Magnetic inspection techniques provide an interesting alternative to more traditional non-destructive evaluation techniques of ultrasonics, eddy currents and radiography. They are of interest because of their perceived sensitivity to both stress and microstructure of the material. The possibility of usefully employing magnetic property measurements for materials evaluation has been known in principle for many years. However, although it was possible to demonstrate significant changes in the magnetic properties of materials as a result of thermal and mechanical treatment, the changes proved difficult to interpret because of their apparent complexity. For example, a given specimen subjected to the same external field, when also subjected to identical stress cycles, could exhibit changes in magnetization which were opposite in sign. Measurements could thus be made within a few minutes of each other with no apparent change in the external condition, but significantly different measurement results.
The Barkhausen effect is a magnetic effect, and Barkhausen effect evaluation fits within the broader category of magnetic inspection methods. The Barkhausen effect is postulated on small magnetic domains grouped together to form a larger magnetic sample. The domains are randomly distributed and positioned when the specimen is in a non-magnetic state. When a magnetic flux is applied to the material, the flux forces reorientation of the domains, and the domains are observed to shift suddenly. Shifting and change in domain size occur suddenly, creating magnetic responses, and the shifts occur at various depths in the material.
The Barkhausen effect can generate a relatively complex response characteristic. While researchers have studied the characteristic, the characteristic is so complex that it has not been possible heretofore to adequately analyze it in an efficient manner to derive very detailed properties on the characteristics of the sample which produced the result.
For example, it has been typical to detect the Barkhausen response then merely rectify or average it to produce a "Barkhausen number" which can then be compared to similar numbers for other samples. Other characteristics of the Barkhausen response may have been studied from time to time, but insofar as applicants are aware, means have not been available to accurately and reliably correlate information relating to the exciting or perturbing signal and multiple characteristics of the Barkhausen response. It has now been found that the ability to derive and correlate such information for a given excitation will allow the generation of significant detail on the structure of a magnetic sample at or near its surface, detail much more precise than has been available heretofore.
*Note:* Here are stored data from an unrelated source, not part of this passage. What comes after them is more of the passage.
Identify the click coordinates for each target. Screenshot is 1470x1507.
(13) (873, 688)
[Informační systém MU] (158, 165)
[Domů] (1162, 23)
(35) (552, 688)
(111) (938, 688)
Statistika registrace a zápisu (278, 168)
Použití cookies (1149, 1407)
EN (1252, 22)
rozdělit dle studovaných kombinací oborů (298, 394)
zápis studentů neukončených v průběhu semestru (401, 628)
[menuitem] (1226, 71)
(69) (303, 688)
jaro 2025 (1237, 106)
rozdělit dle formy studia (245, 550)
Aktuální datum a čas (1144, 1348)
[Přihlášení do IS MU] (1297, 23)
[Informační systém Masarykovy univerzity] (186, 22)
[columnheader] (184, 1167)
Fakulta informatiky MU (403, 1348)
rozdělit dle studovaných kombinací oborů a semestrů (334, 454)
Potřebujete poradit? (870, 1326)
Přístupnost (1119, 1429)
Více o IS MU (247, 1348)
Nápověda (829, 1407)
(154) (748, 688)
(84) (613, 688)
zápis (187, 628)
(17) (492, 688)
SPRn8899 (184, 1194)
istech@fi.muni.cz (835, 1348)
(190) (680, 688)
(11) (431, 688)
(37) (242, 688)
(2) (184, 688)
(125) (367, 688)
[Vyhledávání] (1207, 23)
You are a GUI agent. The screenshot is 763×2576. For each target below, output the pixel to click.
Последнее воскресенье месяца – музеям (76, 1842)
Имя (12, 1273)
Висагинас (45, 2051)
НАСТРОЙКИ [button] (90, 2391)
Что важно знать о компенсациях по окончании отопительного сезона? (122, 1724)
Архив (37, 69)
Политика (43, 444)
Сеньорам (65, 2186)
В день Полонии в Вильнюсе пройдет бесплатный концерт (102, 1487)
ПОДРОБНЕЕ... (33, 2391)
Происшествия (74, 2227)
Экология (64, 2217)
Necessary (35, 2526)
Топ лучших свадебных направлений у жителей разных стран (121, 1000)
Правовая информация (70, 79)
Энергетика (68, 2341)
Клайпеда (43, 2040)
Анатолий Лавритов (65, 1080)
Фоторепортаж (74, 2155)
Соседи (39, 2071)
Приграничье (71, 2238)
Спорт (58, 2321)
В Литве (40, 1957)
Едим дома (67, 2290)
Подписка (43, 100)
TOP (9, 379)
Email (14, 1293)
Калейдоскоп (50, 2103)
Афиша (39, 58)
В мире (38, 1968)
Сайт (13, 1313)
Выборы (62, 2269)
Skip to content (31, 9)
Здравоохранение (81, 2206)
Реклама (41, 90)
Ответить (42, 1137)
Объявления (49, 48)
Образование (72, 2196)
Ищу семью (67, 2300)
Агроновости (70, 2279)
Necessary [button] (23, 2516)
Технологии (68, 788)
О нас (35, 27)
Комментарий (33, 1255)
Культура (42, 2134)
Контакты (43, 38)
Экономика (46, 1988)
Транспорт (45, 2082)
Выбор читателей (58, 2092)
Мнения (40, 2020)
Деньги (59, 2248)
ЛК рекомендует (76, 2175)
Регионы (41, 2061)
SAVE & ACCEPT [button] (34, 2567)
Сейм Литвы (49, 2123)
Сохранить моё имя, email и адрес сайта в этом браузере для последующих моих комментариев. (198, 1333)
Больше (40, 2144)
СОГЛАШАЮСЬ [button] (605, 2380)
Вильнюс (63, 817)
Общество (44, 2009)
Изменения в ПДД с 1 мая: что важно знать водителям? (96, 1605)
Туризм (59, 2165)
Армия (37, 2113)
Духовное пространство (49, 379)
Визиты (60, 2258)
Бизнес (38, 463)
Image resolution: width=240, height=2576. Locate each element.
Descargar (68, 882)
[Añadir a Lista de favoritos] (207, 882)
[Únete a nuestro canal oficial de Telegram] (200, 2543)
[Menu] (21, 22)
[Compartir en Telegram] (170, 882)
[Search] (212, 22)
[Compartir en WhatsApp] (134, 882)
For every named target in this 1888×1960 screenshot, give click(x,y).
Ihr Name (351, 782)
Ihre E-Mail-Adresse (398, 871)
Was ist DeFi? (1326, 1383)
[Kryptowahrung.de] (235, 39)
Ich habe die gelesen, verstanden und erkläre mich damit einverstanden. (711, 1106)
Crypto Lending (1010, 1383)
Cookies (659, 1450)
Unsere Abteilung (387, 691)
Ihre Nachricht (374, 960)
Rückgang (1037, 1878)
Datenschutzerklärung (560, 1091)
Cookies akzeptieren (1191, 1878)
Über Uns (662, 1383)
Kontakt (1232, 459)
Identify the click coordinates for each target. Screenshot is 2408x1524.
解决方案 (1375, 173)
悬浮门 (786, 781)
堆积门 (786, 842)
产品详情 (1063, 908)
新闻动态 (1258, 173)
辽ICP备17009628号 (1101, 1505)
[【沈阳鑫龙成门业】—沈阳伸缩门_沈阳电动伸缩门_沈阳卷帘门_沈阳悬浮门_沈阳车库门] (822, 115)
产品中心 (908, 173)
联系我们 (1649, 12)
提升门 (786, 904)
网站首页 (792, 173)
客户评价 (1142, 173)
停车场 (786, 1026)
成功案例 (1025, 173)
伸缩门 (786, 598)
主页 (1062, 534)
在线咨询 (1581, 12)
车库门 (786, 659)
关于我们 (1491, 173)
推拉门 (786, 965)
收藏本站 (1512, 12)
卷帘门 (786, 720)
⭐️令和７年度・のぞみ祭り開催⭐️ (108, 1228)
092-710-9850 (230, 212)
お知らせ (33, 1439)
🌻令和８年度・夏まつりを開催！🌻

It has been learned that ferromagnetic materials exhibit hysteresis in the dependence of magnetization M on magnetic field H. As a result, the state of the system cannot be uniquely defined simply by external factors such as field strength and stress. A complete description of the system must include the prevailing magnetization and its history, and that information is not a single valued function of H and .sigma.. However, insofar as applicants are aware, a system has not been available for controllably altering the field applied to a specimen whose surface characteristics are to be studied, for deriving adequate information including both frequency spectrum and amplitude information from the Barkhausen response in order to more completely utilize the Barkhausen response of the material to deduce material characteristics, and also to understand that response by virtue of knowledge of the fields and stresses which have been applied prior to the instant of measurement.